### EXERCISE GOAL
Use the entries below and reproduce exactly the lines from the one containing "Identify the click" down to the one containing "版本说明 (120, 293)", both of them included.

### RECORDS FOR THE TASK
↓

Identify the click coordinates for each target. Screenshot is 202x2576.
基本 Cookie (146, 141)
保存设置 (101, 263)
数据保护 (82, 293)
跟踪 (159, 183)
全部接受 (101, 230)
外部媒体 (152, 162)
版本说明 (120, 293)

↑
↓

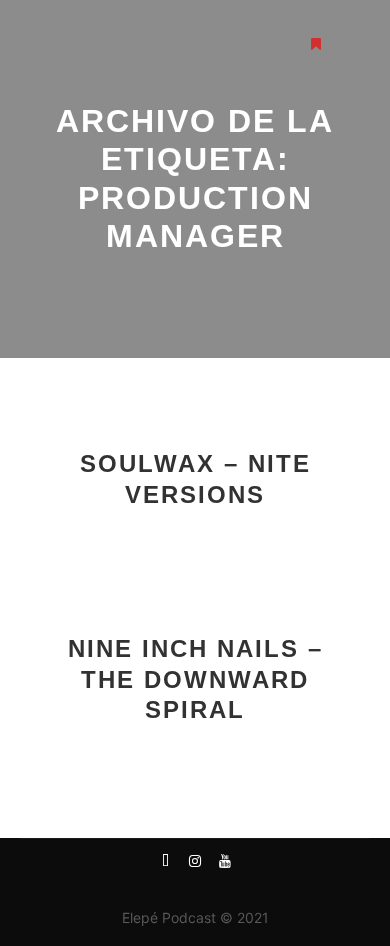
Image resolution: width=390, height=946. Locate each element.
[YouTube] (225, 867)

↑
↓

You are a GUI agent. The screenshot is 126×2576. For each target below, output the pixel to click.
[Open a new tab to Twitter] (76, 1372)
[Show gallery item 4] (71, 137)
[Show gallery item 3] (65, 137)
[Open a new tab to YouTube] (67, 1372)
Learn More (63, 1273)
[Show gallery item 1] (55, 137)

↑

### RESPONSE
Identify the click coordinates for each target. Screenshot is 202x2576.
基本 Cookie (146, 141)
保存设置 (101, 263)
数据保护 (82, 293)
跟踪 (159, 183)
全部接受 (101, 230)
外部媒体 (152, 162)
版本说明 (120, 293)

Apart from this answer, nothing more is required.